Kubernetes evenly spreads pods in a replication controller over multiple Availability Zones (AZs). For more granular control over scheduling pods, add an Anti-Affinity Rule to the deployment spec by replacing "kubernetes.io/hostname" with "failure-domain.beta.kubernetes.io/zone".

For more information about scheduling pods, see Advanced Scheduling in Kubernetes on the Kubernetes Blog.

PersistentVolumes

If an AZ goes down, PersistentVolumes (PVs) and their data also go down and cannot be automatically re-attached. To preserve your PV data in the event of a fallen AZ, your persistent workload needs to have a failover mechanism in place.

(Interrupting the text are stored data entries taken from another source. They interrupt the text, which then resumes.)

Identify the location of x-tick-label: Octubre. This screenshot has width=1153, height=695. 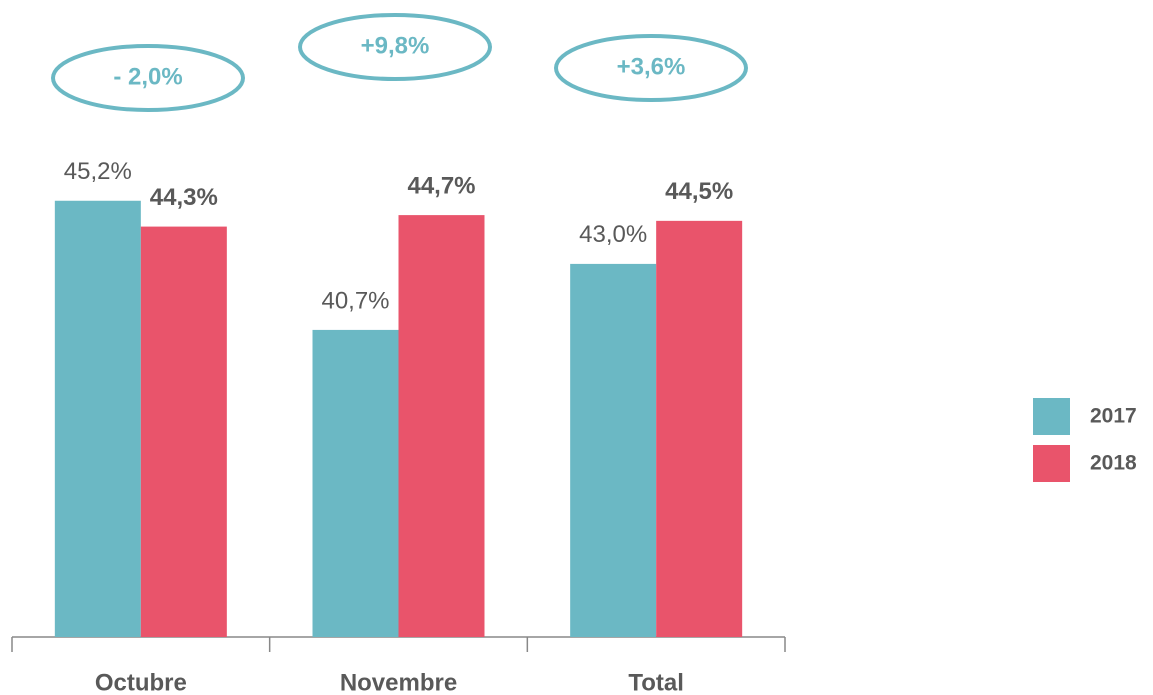
(141, 682).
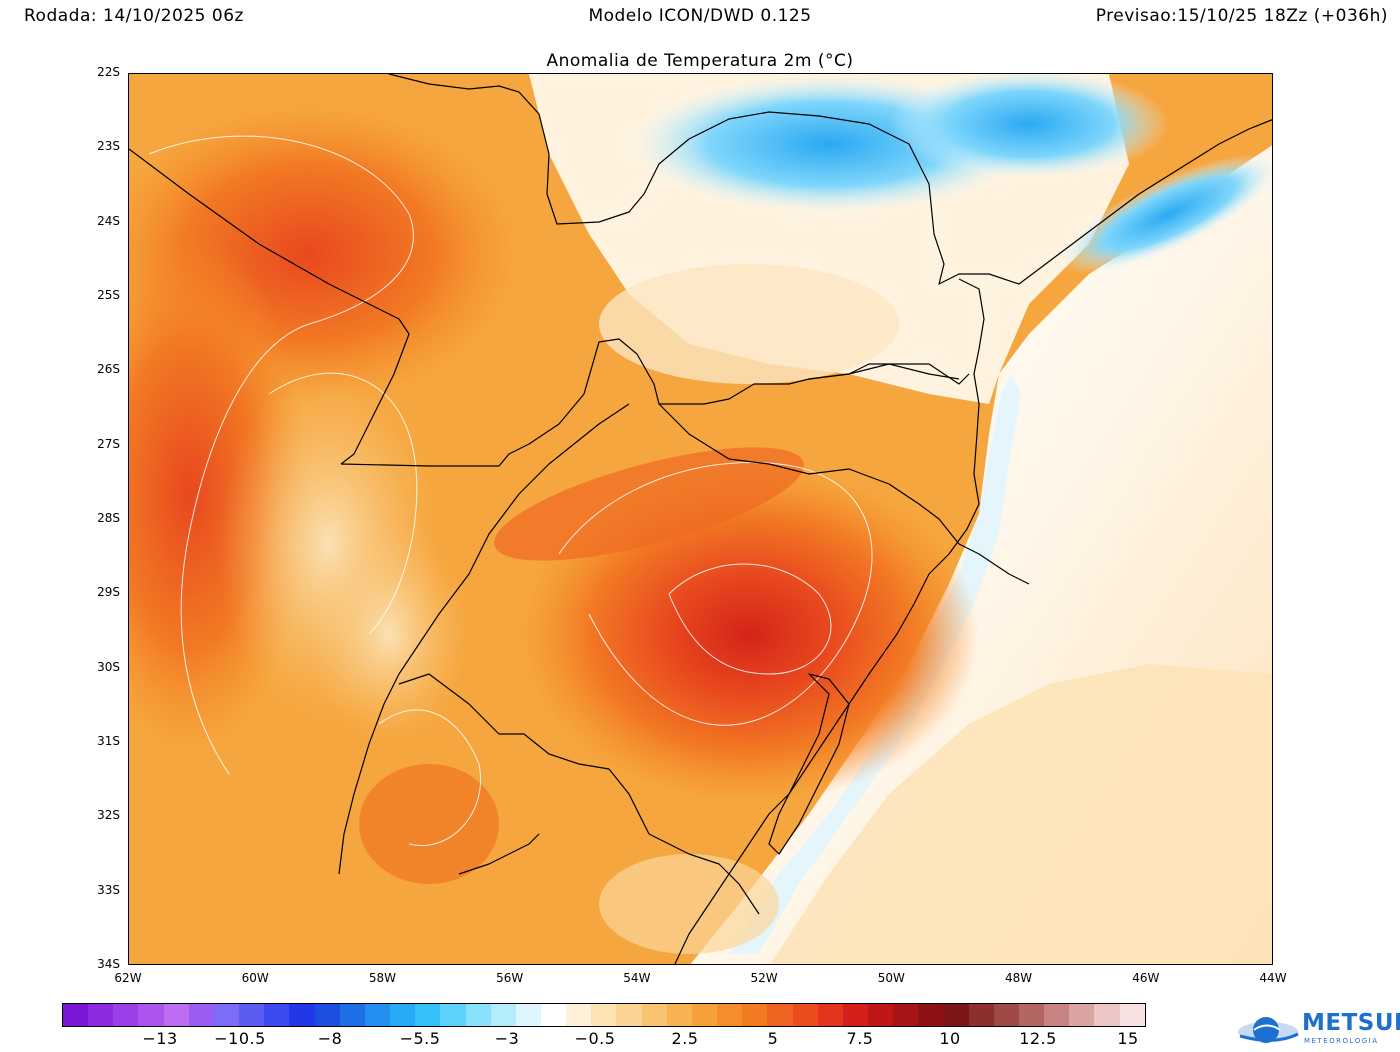  I want to click on colorbar-label: −0.5, so click(595, 1038).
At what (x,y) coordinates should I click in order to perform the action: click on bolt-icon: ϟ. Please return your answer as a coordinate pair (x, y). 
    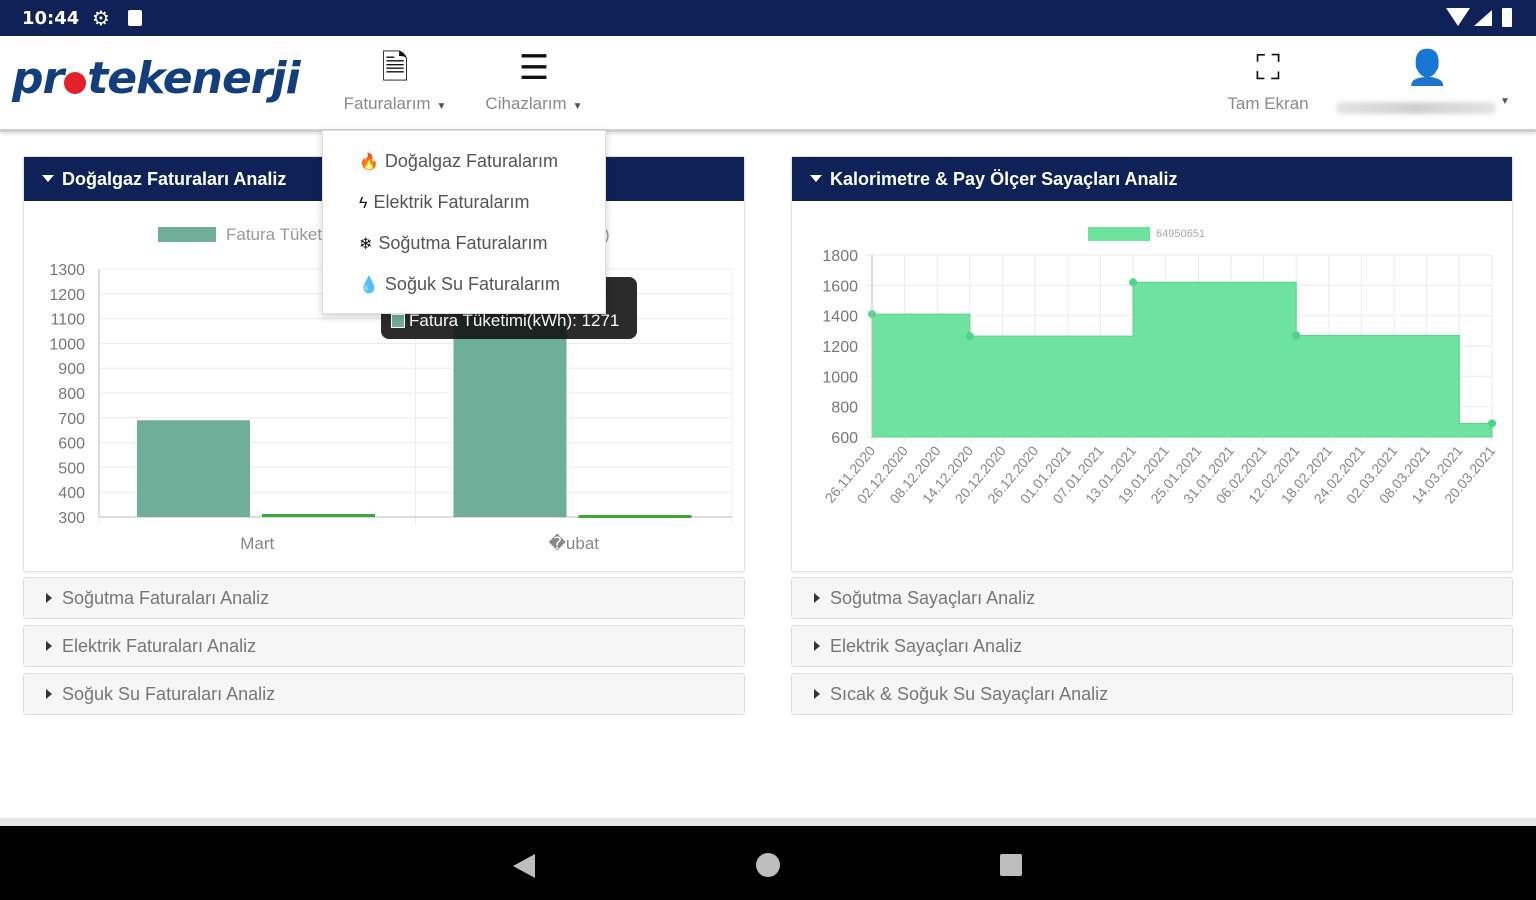
    Looking at the image, I should click on (364, 204).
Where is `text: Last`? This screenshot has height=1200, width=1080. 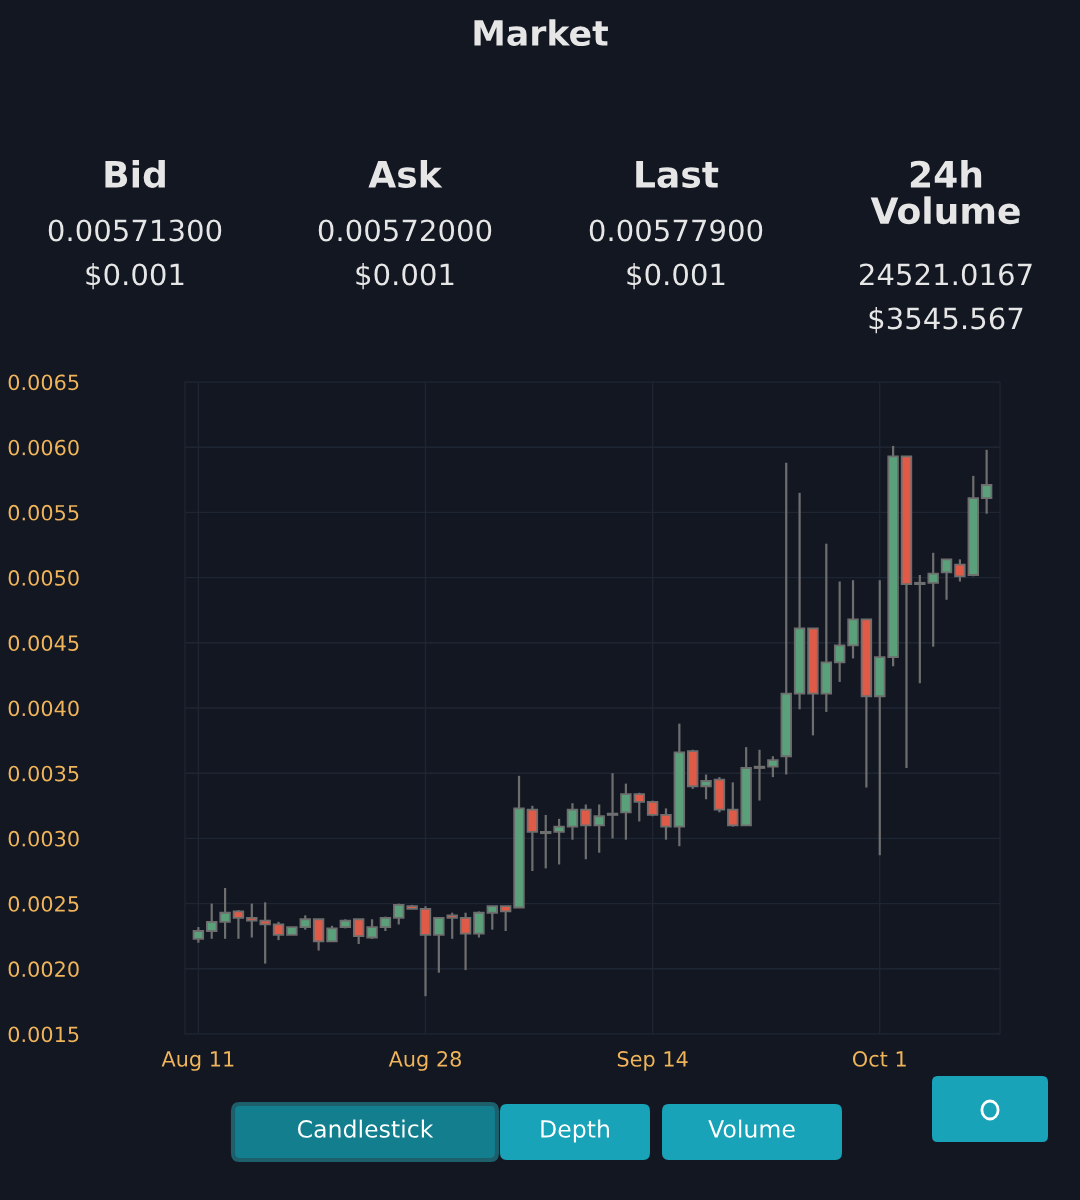
text: Last is located at coordinates (678, 174).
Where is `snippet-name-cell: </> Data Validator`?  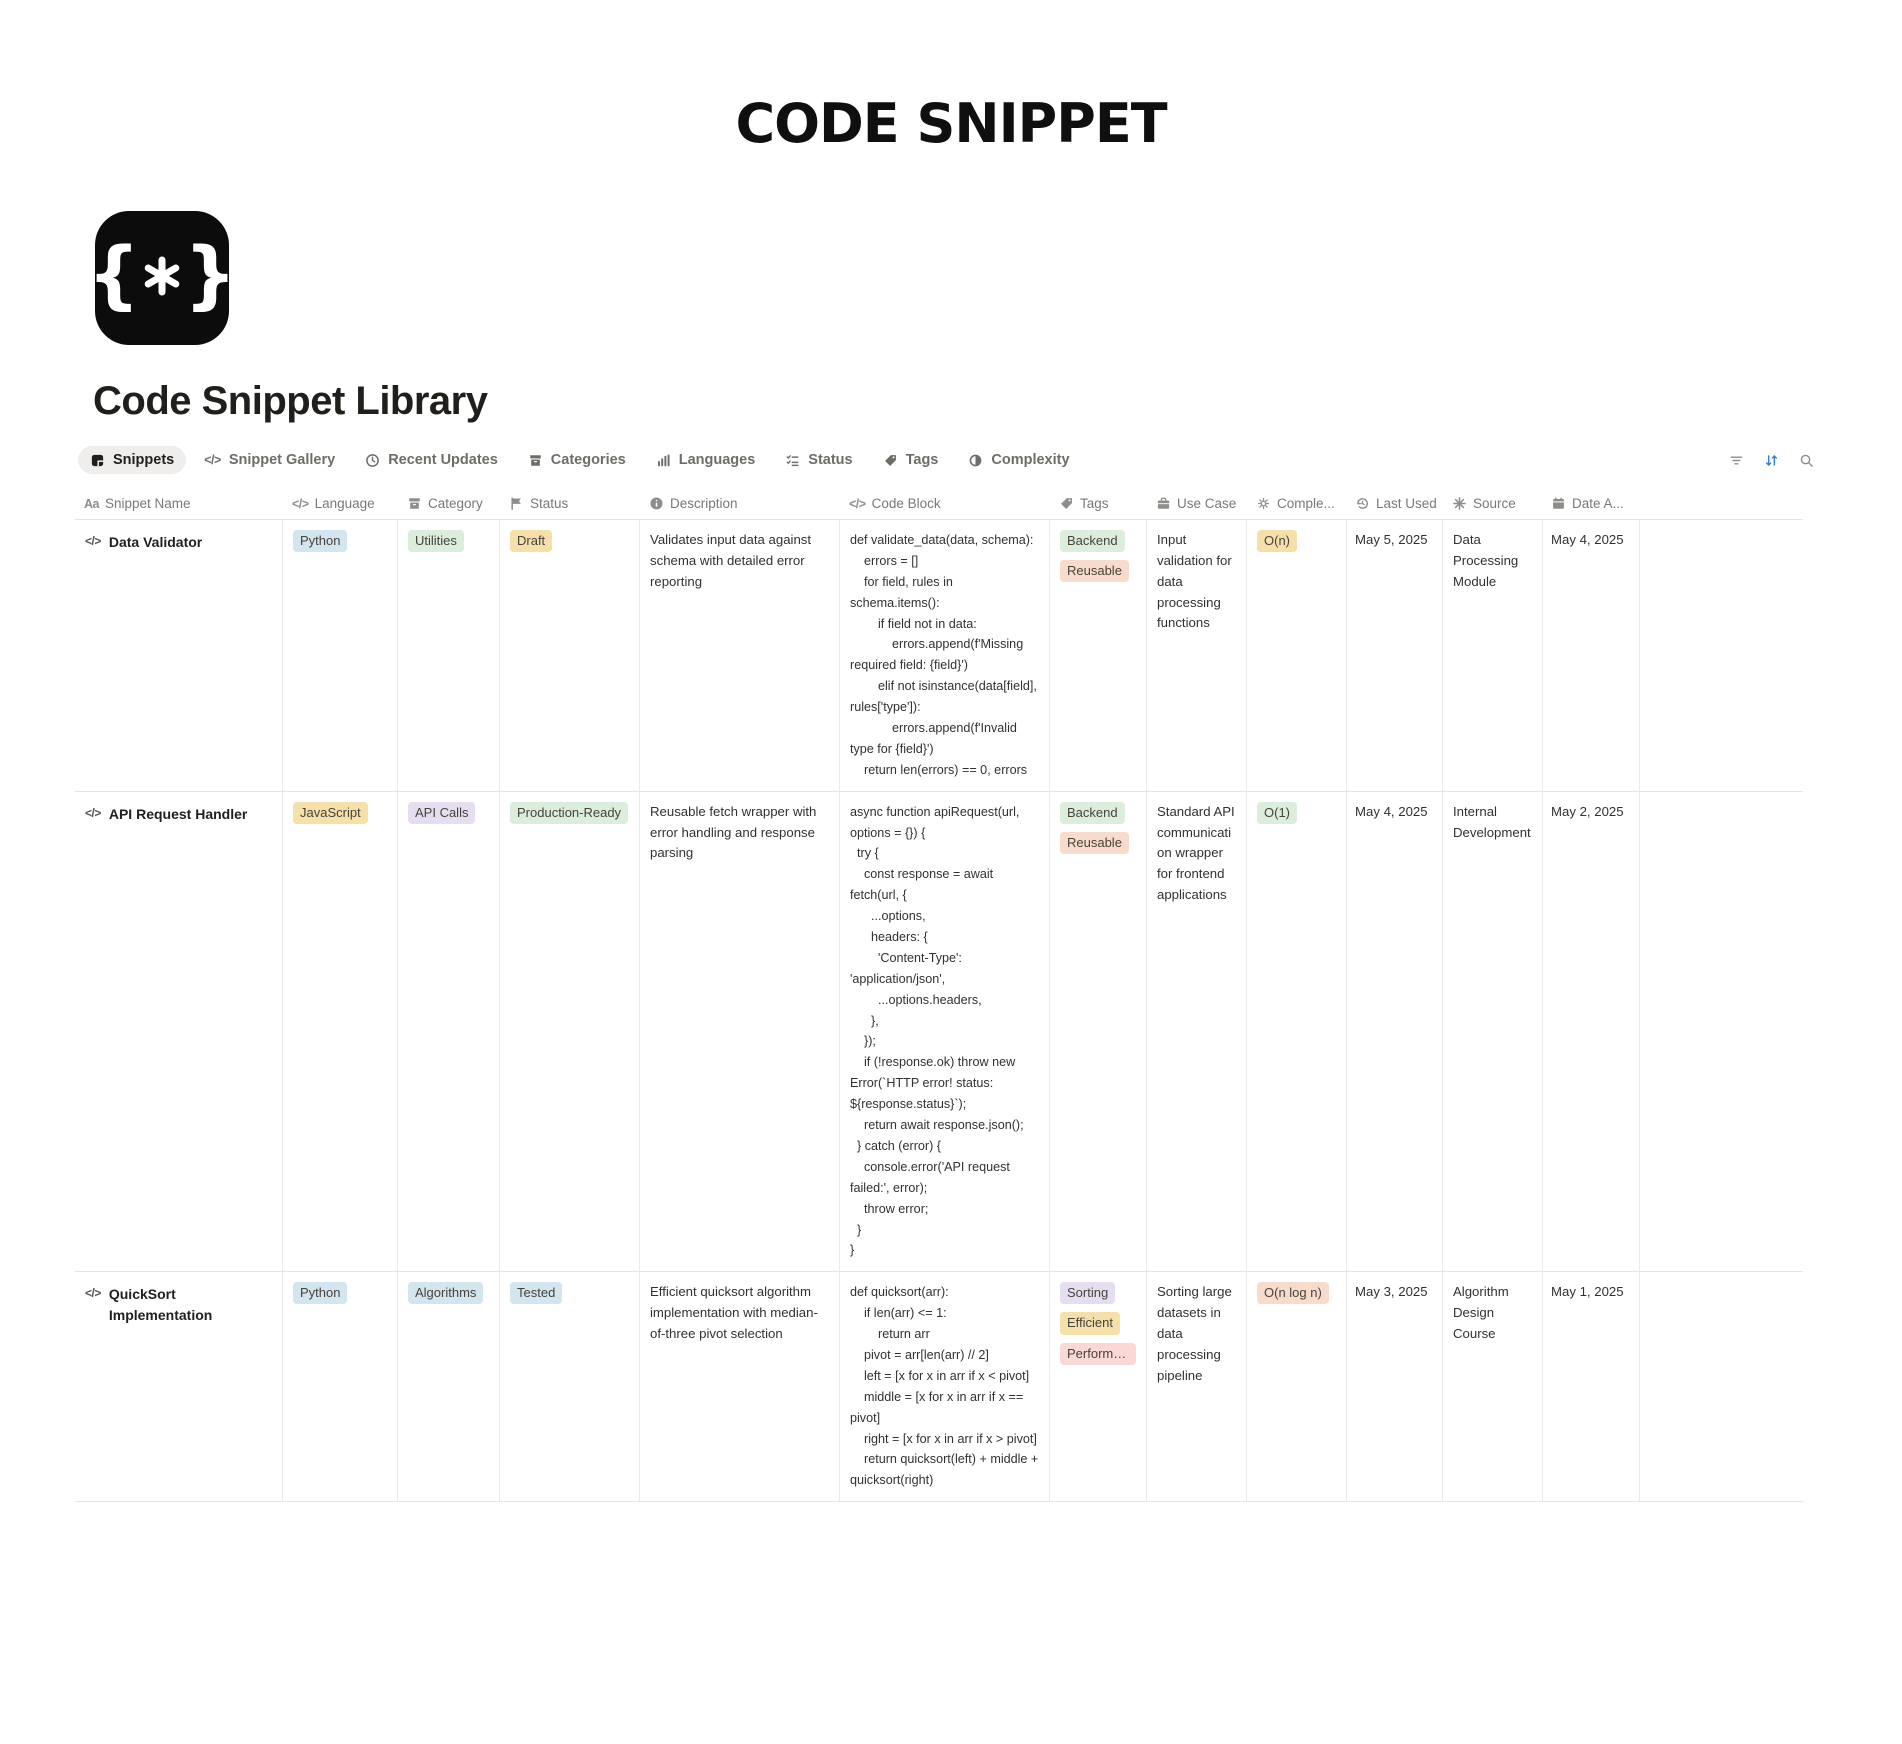
snippet-name-cell: </> Data Validator is located at coordinates (179, 656).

Depending on the underlying storage type, PVs are either completely free of zonal information or can have multiple AZ labels attached. Both options enable a PV to travel between AZs.

To ensure the uptime of your PVs during a cluster upgrade, VMware recommends that you have at least two nodes per AZ. By configuring your workload as suggested, Kubernetes reschedules pods in the other node of the same AZ while BOSH is performing the upgrade.

For information about configuring PVs in Tanzu Kubernetes Grid Integrated Edition, see Configuring and Using PersistentVolumes.

For information about the supported storage topologies for Tanzu Kubernetes Grid Integrated Edition on vSphere, see PersistentVolume Storage Options on vSphere.